§ **Problem to solve**:
Omit every picture, then give all the entries again exactly.

§ **Provided material**:
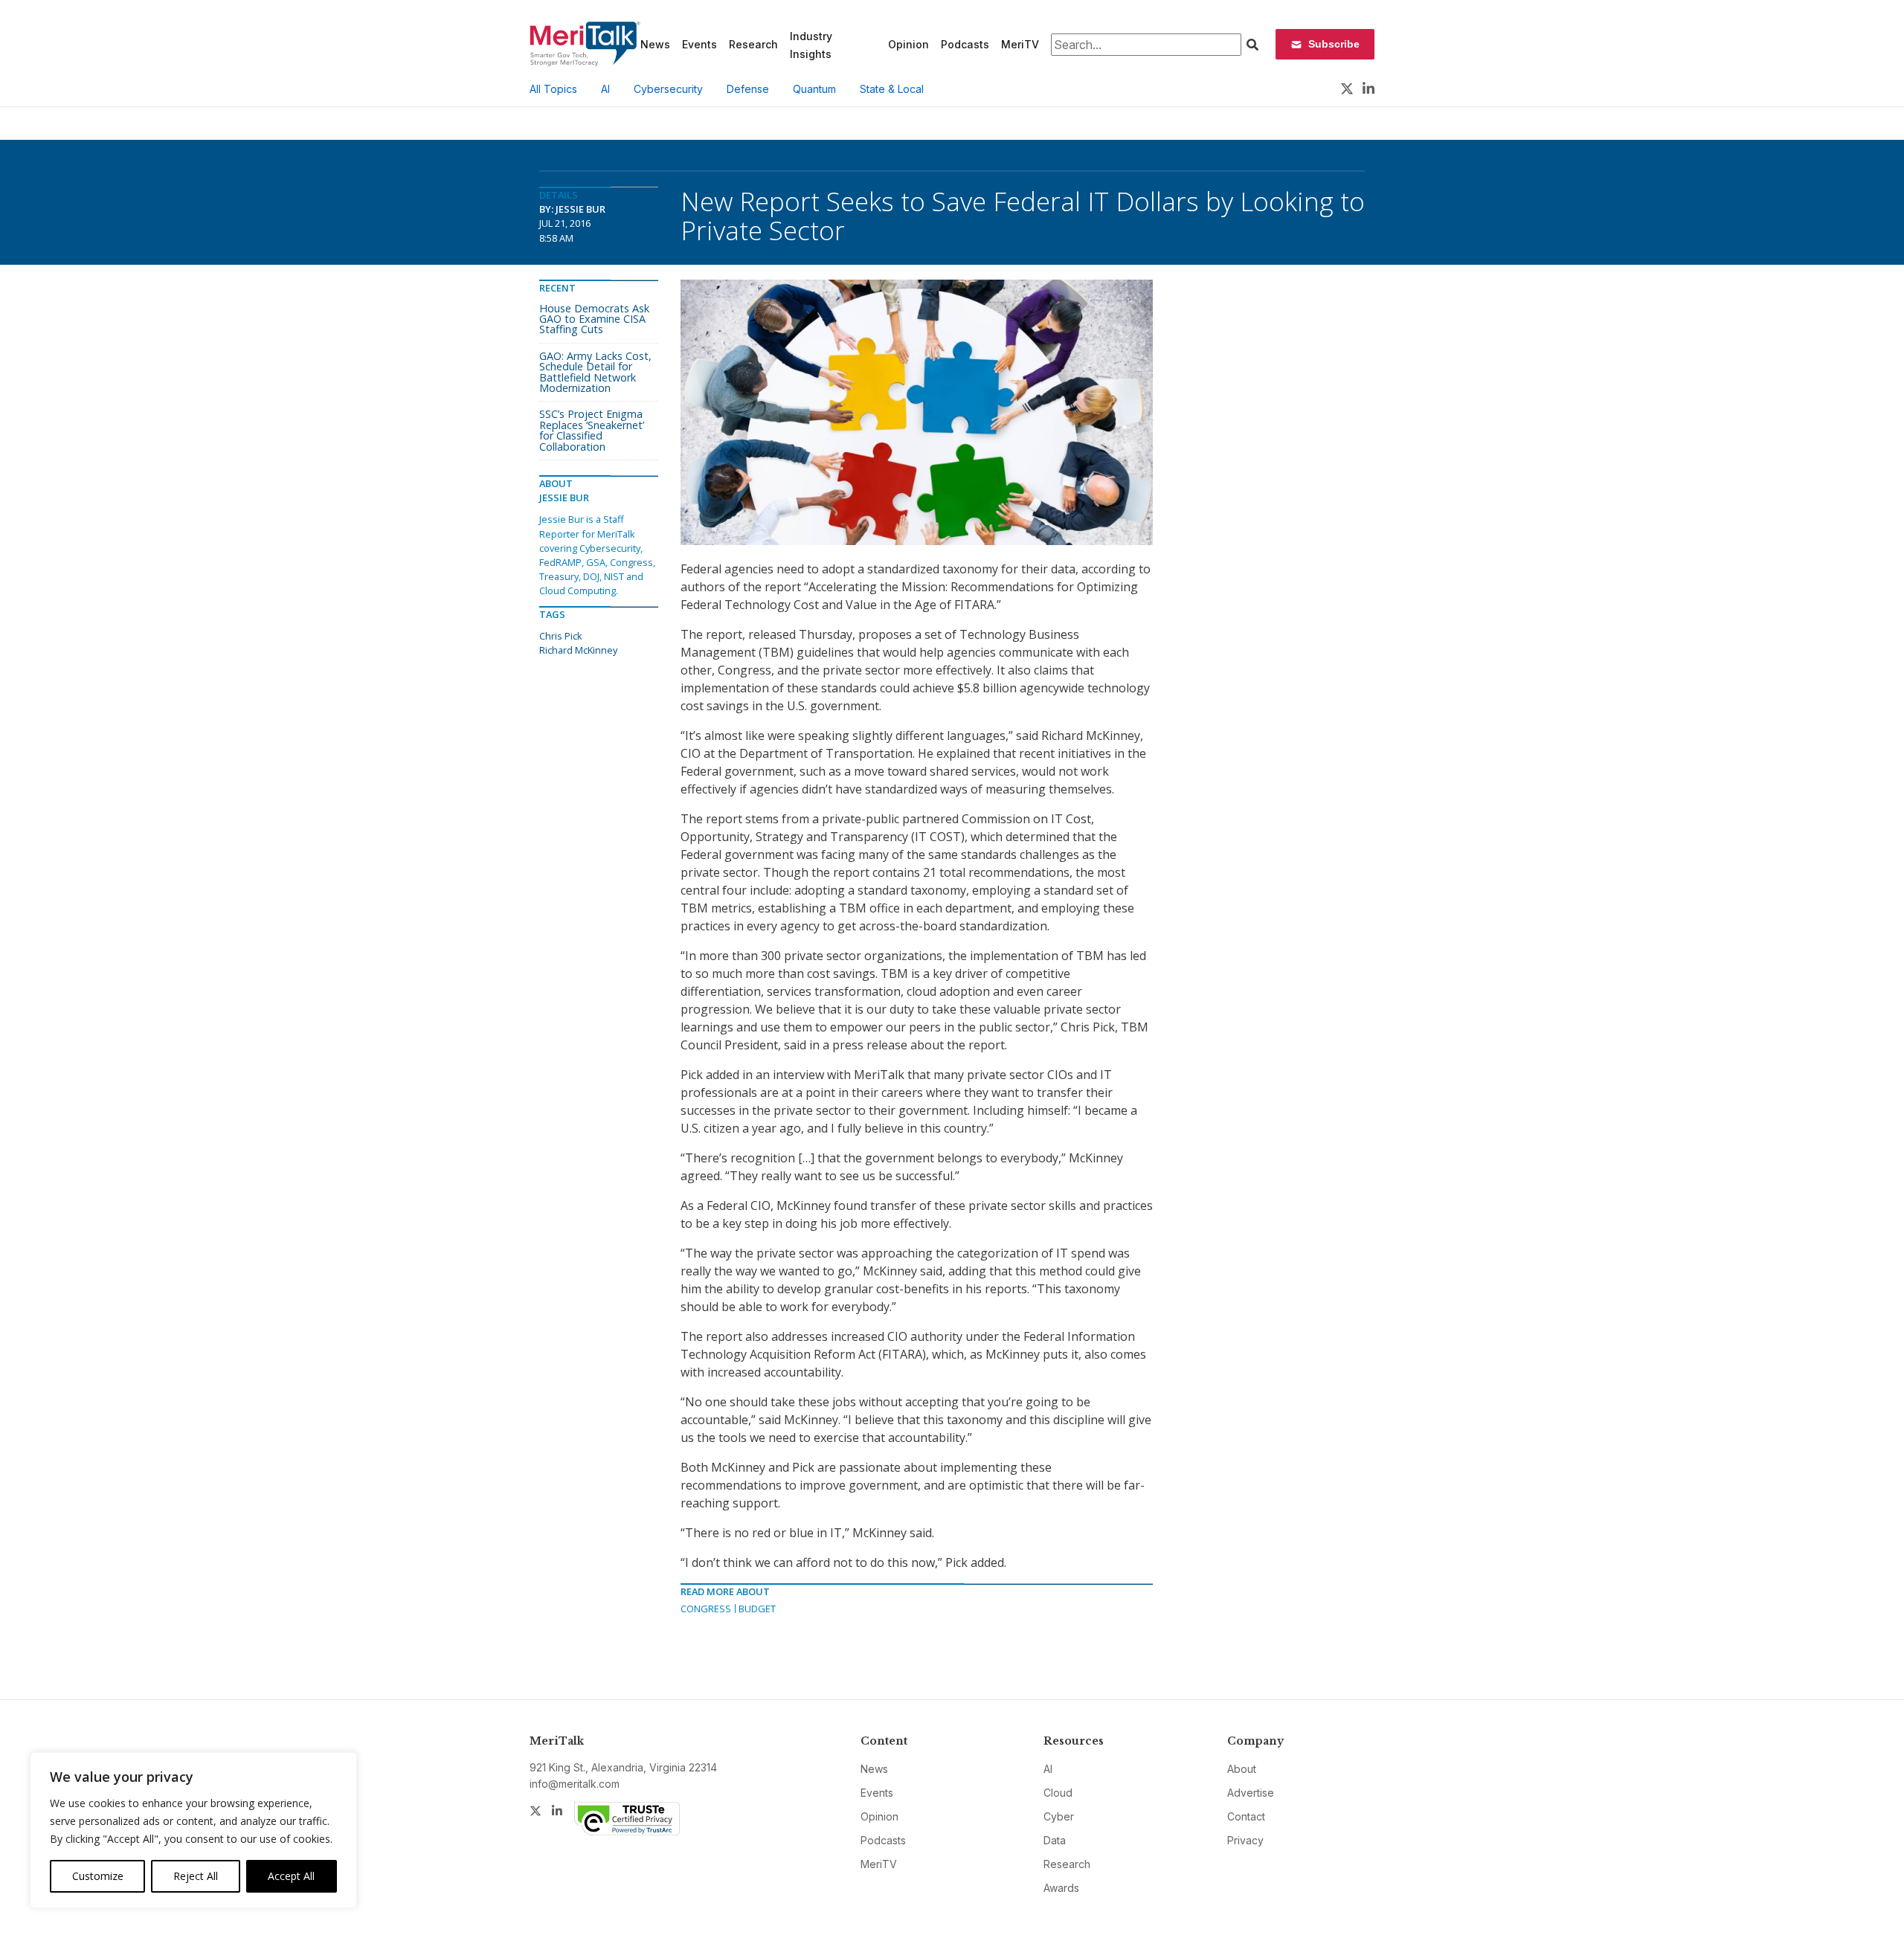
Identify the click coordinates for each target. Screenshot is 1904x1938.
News (655, 44)
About (1241, 1768)
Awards (1061, 1887)
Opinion (908, 44)
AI (605, 89)
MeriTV (1020, 44)
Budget (757, 1608)
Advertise (1250, 1792)
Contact (1246, 1816)
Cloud (1057, 1792)
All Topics (553, 89)
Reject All (195, 1876)
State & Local (892, 89)
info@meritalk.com (575, 1783)
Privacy (1245, 1840)
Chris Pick (560, 636)
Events (699, 44)
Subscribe (1334, 44)
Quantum (814, 89)
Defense (748, 89)
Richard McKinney (578, 650)
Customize (97, 1876)
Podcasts (965, 44)
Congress (706, 1608)
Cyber (1058, 1816)
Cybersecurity (668, 89)
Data (1054, 1840)
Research (753, 44)
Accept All (291, 1876)
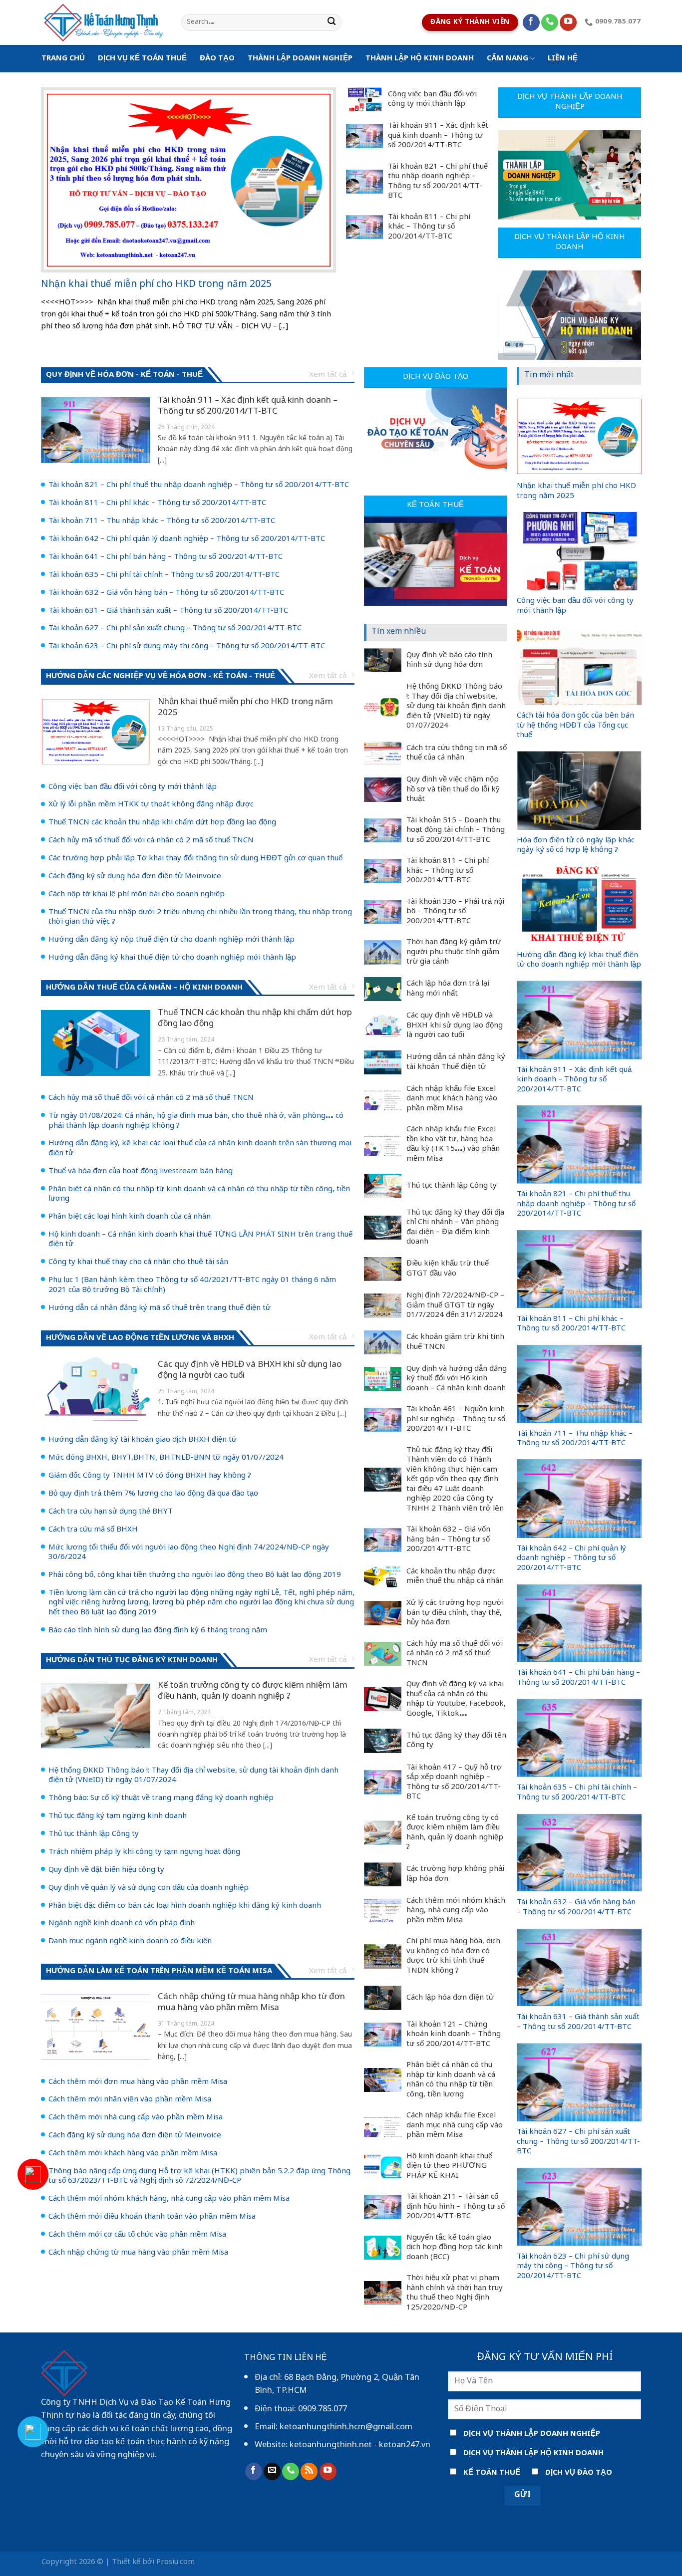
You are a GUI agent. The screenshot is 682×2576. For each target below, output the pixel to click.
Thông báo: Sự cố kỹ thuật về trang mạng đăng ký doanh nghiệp (161, 1798)
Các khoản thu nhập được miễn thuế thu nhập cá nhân (455, 1576)
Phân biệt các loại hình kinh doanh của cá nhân (129, 1217)
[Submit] (332, 22)
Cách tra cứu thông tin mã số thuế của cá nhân (456, 753)
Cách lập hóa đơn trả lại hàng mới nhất (447, 989)
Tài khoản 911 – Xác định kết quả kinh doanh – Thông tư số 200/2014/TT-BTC (438, 136)
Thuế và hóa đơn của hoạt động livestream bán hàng (140, 1172)
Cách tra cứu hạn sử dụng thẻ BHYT (110, 1512)
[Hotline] (32, 2174)
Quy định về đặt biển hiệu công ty (106, 1870)
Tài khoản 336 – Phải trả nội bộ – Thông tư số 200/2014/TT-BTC (455, 912)
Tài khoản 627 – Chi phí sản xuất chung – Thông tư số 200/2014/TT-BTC (175, 629)
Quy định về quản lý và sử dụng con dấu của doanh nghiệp (148, 1888)
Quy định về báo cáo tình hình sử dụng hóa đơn (449, 660)
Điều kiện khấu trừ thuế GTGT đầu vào (447, 1269)
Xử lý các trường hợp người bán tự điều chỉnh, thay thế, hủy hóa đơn (455, 1613)
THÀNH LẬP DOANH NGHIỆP (300, 58)
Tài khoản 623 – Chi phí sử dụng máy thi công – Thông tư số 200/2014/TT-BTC (186, 647)
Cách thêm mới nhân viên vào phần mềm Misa (129, 2100)
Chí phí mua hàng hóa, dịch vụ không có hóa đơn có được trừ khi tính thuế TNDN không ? (453, 1956)
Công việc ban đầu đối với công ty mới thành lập (432, 99)
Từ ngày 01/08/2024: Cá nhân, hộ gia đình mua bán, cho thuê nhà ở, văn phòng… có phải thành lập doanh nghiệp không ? (195, 1121)
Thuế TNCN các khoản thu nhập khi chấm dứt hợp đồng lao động (162, 823)
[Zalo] (32, 2431)
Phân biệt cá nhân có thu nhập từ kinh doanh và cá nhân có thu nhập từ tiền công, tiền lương (199, 1194)
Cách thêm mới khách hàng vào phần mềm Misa (132, 2154)
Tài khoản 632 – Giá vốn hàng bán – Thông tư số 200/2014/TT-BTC (166, 593)
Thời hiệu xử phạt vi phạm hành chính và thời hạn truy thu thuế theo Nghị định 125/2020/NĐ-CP (454, 2293)
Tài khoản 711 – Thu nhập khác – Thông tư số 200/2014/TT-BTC (161, 521)
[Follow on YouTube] (568, 22)
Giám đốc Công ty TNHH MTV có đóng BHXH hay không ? (149, 1476)
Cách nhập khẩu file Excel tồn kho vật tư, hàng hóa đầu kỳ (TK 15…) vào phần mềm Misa (453, 1144)
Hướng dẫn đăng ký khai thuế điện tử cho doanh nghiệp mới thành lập (172, 958)
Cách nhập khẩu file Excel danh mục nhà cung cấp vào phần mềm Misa (454, 2125)
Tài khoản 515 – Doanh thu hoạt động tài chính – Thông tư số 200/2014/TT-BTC (455, 830)
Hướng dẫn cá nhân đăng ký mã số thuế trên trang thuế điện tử (159, 1308)
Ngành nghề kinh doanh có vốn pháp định (121, 1924)
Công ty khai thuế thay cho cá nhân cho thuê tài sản (138, 1263)
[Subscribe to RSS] (309, 2471)
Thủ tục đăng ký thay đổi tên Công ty (456, 1741)
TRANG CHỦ (63, 58)
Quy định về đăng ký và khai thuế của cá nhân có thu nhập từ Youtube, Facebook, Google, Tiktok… (456, 1699)
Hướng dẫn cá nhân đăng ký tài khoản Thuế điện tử (455, 1062)
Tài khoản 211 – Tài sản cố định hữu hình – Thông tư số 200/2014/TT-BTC (455, 2207)
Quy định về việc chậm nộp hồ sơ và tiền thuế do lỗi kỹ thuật (453, 789)
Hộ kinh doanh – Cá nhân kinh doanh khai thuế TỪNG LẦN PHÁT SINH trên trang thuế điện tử (200, 1240)
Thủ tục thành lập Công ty (93, 1834)
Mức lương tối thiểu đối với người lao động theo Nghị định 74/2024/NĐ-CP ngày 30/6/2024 (188, 1552)
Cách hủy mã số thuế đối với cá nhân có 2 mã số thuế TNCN (151, 841)
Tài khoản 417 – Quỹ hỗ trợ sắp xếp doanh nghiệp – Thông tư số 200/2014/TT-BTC (454, 1782)
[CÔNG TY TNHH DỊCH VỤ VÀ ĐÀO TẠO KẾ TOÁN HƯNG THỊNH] (103, 22)
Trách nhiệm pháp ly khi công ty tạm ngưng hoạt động (144, 1852)
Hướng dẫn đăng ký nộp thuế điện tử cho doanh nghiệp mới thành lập (171, 940)
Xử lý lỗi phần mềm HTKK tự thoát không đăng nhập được (151, 805)
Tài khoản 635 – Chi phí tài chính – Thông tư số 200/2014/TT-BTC (164, 575)
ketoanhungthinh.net (331, 2445)
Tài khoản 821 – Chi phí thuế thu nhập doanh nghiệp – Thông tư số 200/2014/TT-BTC (438, 181)
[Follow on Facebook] (531, 22)
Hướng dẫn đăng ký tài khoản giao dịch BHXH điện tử (142, 1440)
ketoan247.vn (404, 2445)
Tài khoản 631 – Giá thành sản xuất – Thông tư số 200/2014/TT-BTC (168, 611)
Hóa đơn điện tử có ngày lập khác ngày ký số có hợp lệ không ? (576, 845)
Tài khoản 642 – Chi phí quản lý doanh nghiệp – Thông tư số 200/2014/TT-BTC (186, 539)
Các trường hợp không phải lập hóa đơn (455, 1874)
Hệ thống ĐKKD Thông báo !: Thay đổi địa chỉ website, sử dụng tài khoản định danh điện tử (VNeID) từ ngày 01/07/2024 (193, 1776)
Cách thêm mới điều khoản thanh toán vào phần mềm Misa (152, 2217)
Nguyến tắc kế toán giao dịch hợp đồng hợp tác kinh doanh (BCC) (454, 2248)
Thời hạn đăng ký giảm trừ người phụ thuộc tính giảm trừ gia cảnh (453, 952)
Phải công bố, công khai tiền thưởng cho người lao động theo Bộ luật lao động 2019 (194, 1575)
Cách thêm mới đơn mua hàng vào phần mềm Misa (137, 2082)
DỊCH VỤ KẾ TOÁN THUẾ (142, 58)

§ **Solution to this problem**:
Identify the click coordinates for each target. Screenshot is 1904x1938.
News (655, 44)
About (1241, 1768)
Awards (1061, 1887)
Opinion (908, 44)
AI (605, 89)
MeriTV (1020, 44)
Budget (757, 1608)
Advertise (1250, 1792)
Contact (1246, 1816)
Cloud (1057, 1792)
All Topics (553, 89)
Reject All (195, 1876)
State & Local (892, 89)
info@meritalk.com (575, 1783)
Privacy (1245, 1840)
Chris Pick (560, 636)
Events (699, 44)
Subscribe (1334, 44)
Quantum (814, 89)
Defense (748, 89)
Richard McKinney (578, 650)
Customize (97, 1876)
Podcasts (965, 44)
Congress (706, 1608)
Cyber (1058, 1816)
Cybersecurity (668, 89)
Data (1054, 1840)
Research (753, 44)
Accept All (291, 1876)
You are a GUI agent. The screenshot is 682×2576. For each target below, output the pixel to click.
Thông báo: Sự cố kỹ thuật về trang mạng đăng ký doanh nghiệp (161, 1798)
Các khoản thu nhập được miễn thuế thu nhập cá nhân (455, 1576)
Phân biệt các loại hình kinh doanh của cá nhân (129, 1217)
[Submit] (332, 22)
Cách tra cứu thông tin mã số thuế của cá nhân (456, 753)
Cách lập hóa đơn trả lại hàng mới nhất (447, 989)
Tài khoản 911 – Xác định kết quả kinh doanh – Thông tư số 200/2014/TT-BTC (438, 136)
Thuế và hóa đơn của hoạt động livestream bán hàng (140, 1172)
Cách tra cứu hạn sử dụng thẻ BHYT (110, 1512)
[Hotline] (32, 2174)
Quy định về đặt biển hiệu công ty (106, 1870)
Tài khoản 336 – Phải trả nội bộ – Thông tư số 200/2014/TT-BTC (455, 912)
Tài khoản 627 – Chi phí sản xuất chung – Thông tư số 200/2014/TT-BTC (175, 629)
Quy định về quản lý và sử dụng con dấu của doanh nghiệp (148, 1888)
Quy định về báo cáo tình hình sử dụng hóa đơn (449, 660)
Điều kiện khấu trừ thuế GTGT đầu vào (447, 1269)
Xử lý các trường hợp người bán tự điều chỉnh, thay thế, hủy hóa đơn (455, 1613)
THÀNH LẬP DOANH NGHIỆP (300, 58)
Tài khoản 623 – Chi phí sử dụng máy thi công – Thông tư số 200/2014/TT-BTC (186, 647)
Cách thêm mới nhân viên vào phần mềm Misa (129, 2100)
Chí phí mua hàng hóa, dịch vụ không có hóa đơn có được trừ khi tính thuế TNDN không ? (453, 1956)
Công việc ban đầu đối với công ty mới thành lập (432, 99)
Từ ngày 01/08/2024: Cá nhân, hộ gia đình mua bán, cho thuê nhà ở, văn phòng… có phải thành lập doanh nghiệp không ? (195, 1121)
Thuế TNCN các khoản thu nhập khi chấm dứt hợp đồng lao động (162, 823)
[Zalo] (32, 2431)
Phân biệt cá nhân có thu nhập từ kinh doanh và cá nhân có thu nhập từ tiền công, tiền lương (199, 1194)
Cách thêm mới khách hàng vào phần mềm Misa (132, 2154)
Tài khoản 632 – Giá vốn hàng bán – Thông tư số 200/2014/TT-BTC (166, 593)
Thời hiệu xử phạt vi phạm hành chính và thời hạn truy thu thuế theo Nghị định 125/2020/NĐ-CP (454, 2293)
Tài khoản 711 – Thu nhập khác – Thông tư số 200/2014/TT-BTC (161, 521)
[Follow on YouTube] (568, 22)
Giám đốc Công ty TNHH MTV có đóng BHXH hay không ? (149, 1476)
Cách nhập khẩu file Excel tồn kho vật tư, hàng hóa đầu kỳ (TK 15…) vào phần mềm Misa (453, 1144)
Hướng dẫn đăng ký khai thuế điện tử cho doanh nghiệp mới thành lập (172, 958)
Cách nhập khẩu file Excel danh mục nhà cung cấp vào phần mềm Misa (454, 2125)
Tài khoản 515 – Doanh thu hoạt động tài chính – Thông tư số 200/2014/TT-BTC (455, 830)
Hướng dẫn cá nhân đăng ký mã số thuế trên trang thuế điện tử (159, 1308)
Ngành nghề kinh doanh có vốn pháp định (121, 1924)
Công ty khai thuế thay cho cá nhân cho thuê tài sản (138, 1263)
[Subscribe to RSS] (309, 2471)
Thủ tục đăng ký thay đổi tên Công ty (456, 1741)
TRANG CHỦ (63, 58)
Quy định về đăng ký và khai thuế của cá nhân có thu nhập từ Youtube, Facebook, Google, Tiktok… (456, 1699)
Hướng dẫn cá nhân đăng ký tài khoản Thuế điện tử (455, 1062)
Tài khoản 211 – Tài sản cố định hữu hình – Thông tư số 200/2014/TT-BTC (455, 2207)
Quy định về việc chậm nộp hồ sơ và tiền thuế do lỗi kỹ thuật (453, 789)
Hộ kinh doanh – Cá nhân kinh doanh khai thuế TỪNG LẦN PHÁT SINH trên trang thuế điện tử (200, 1240)
Thủ tục thành lập Công ty (93, 1834)
Mức lương tối thiểu đối với người lao động theo Nghị định 74/2024/NĐ-CP ngày 30/6/2024 (188, 1552)
Cách hủy mã số thuế đối với cá nhân có 2 mã số thuế TNCN (151, 841)
Tài khoản 417 – Quỹ hỗ trợ sắp xếp doanh nghiệp – Thông tư số 200/2014/TT-BTC (454, 1782)
[CÔNG TY TNHH DỊCH VỤ VÀ ĐÀO TẠO KẾ TOÁN HƯNG THỊNH] (103, 22)
Trách nhiệm pháp ly khi công ty tạm ngưng hoạt động (144, 1852)
Hướng dẫn đăng ký nộp thuế điện tử cho doanh nghiệp mới thành lập (171, 940)
Xử lý lỗi phần mềm HTKK tự thoát không đăng nhập được (151, 805)
Tài khoản 635 – Chi phí tài chính – Thông tư số 200/2014/TT-BTC (164, 575)
ketoanhungthinh.net (331, 2445)
Tài khoản 821 – Chi phí thuế thu nhập doanh nghiệp – Thông tư số 200/2014/TT-BTC (438, 181)
[Follow on Facebook] (531, 22)
Hướng dẫn đăng ký tài khoản giao dịch BHXH điện tử (142, 1440)
ketoan247.vn (404, 2445)
Tài khoản 631 – Giá thành sản xuất – Thông tư số 200/2014/TT-BTC (168, 611)
Hóa đơn điện tử có ngày lập khác ngày ký số có hợp lệ không ? (576, 845)
Tài khoản 642 – Chi phí quản lý doanh nghiệp – Thông tư số 200/2014/TT-BTC (186, 539)
Các trường hợp không phải lập hóa đơn (455, 1874)
Hệ thống ĐKKD Thông báo !: Thay đổi địa chỉ website, sử dụng tài khoản định danh điện tử (VNeID) từ ngày 01/07/2024 (193, 1776)
Cách thêm mới điều khoản thanh toán vào phần mềm Misa (152, 2217)
Nguyến tắc kế toán giao dịch hợp đồng hợp tác kinh doanh (BCC) (454, 2248)
Thời hạn đăng ký giảm trừ người phụ thuộc tính giảm trừ gia cảnh (453, 952)
Phải công bố, công khai tiền thưởng cho người lao động theo Bộ luật lao động 2019 (194, 1575)
Cách thêm mới đơn mua hàng vào phần mềm Misa (137, 2082)
DỊCH VỤ KẾ TOÁN THUẾ (142, 58)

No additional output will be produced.